[TEXT FOR ANALYSIS]
━━━━━━━━━━
Other: rehabilitation

Study type

Interventional

Funder types

Other
Industry

Identifiers

Details and patient eligibility

About

The purpose of this study is to describe the effect and meaning of an outpatient-nursing programme including physical activity for patients with implantable cardioverter defibrillators (ICD).

Hypothesis: The outpatient nursing programme will increase the perceived health and quality of life; improve the management of life from a patient perspective; reduce fear of exercise and increase physical capability and reduce the number of treatment-demanding arrhythmias.

Full description

Implantable cardioverter defibrillators (ICD) are used in the treatment of life-threatening heart arrhythmia and the prevention of sudden cardiac death (SCD). The ICD terminates arrhythmia by delivering therapy in the form of electrical impulses to the heart. Patients have described the high energy shock administered by the devise as feeling like a painful kick in the chest.

Patients, who receive an ICD are very much protected against SCD and it is assumed that they are less worried and effected by their heart disease than others. That is not correct though. Studies have shown, that living with an ICD can lead to anxiety, fear of shock and avoidance of situations, places and objects that are associated to shock. It often leads to social isolation, avoidance of physical activity and mood-disturbances.

The purpose of this study is to describe the effect and meaning of an outpatient-nursing programme including physical activity for patients with ICD.
━━━━━━━━━━
[WORK REQUIRED] Copy the ICD study description between "Details and patient" and "of treatment-demanding arrhythmias.", inclusive, changing "quality of life" to "well-being". The data that comes next has no role here.
━━━━━━━━━━
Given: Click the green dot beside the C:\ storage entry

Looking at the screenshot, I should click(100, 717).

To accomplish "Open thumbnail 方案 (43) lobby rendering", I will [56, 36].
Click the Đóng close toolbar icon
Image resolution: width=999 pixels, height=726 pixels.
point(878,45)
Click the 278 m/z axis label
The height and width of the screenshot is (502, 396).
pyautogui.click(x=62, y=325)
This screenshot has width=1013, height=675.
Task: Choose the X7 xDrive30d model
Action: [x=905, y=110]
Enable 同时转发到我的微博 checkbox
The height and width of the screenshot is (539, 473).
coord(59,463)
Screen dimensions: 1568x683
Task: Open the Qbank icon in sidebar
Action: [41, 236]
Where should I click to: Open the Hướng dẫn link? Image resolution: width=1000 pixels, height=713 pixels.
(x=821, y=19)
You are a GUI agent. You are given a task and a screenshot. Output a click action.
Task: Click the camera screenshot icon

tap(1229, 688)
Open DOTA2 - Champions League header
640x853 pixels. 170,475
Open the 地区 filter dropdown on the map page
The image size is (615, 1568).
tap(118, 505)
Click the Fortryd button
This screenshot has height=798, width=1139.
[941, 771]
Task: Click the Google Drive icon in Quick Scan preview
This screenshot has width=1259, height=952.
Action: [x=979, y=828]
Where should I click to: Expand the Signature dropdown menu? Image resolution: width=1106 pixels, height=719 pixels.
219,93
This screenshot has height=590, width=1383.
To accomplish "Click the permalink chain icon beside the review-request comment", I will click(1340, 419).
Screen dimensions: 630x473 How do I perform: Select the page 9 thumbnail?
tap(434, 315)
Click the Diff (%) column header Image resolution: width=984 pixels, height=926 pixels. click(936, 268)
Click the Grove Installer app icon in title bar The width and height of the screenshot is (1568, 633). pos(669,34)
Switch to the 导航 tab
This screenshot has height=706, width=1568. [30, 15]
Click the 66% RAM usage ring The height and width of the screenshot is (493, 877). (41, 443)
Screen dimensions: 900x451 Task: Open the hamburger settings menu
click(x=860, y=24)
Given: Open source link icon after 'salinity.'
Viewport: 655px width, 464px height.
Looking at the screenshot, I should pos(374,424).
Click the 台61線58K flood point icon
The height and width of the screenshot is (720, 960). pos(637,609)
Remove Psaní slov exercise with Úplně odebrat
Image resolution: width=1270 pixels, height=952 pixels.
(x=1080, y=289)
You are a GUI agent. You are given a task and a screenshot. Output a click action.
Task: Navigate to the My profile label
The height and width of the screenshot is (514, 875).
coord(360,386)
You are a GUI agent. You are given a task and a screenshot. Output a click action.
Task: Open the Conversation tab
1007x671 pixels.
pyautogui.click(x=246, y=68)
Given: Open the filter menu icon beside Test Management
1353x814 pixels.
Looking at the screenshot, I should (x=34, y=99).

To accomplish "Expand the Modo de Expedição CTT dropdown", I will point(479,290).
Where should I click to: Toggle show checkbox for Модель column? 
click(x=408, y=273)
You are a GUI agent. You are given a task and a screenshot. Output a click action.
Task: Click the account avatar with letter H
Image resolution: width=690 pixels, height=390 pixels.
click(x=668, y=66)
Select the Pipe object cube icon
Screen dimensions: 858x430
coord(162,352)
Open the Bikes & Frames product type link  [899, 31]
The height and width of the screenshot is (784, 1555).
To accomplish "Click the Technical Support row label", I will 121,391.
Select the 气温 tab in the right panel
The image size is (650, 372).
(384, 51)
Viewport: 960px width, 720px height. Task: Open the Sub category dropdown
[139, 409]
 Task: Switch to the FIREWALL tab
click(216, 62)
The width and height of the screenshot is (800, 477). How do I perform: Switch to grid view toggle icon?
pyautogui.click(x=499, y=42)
━━━━━━━━━━
[RESPONSE TO THIS TASK]
Details and patient eligibility

About

The purpose of this study is to describe the effect and meaning of an outpatient-nursing programme including physical activity for patients with implantable cardioverter defibrillators (ICD).

Hypothesis: The outpatient nursing programme will increase the perceived health and well-being; improve the management of life from a patient perspective; reduce fear of exercise and increase physical capability and reduce the number of treatment-demanding arrhythmias.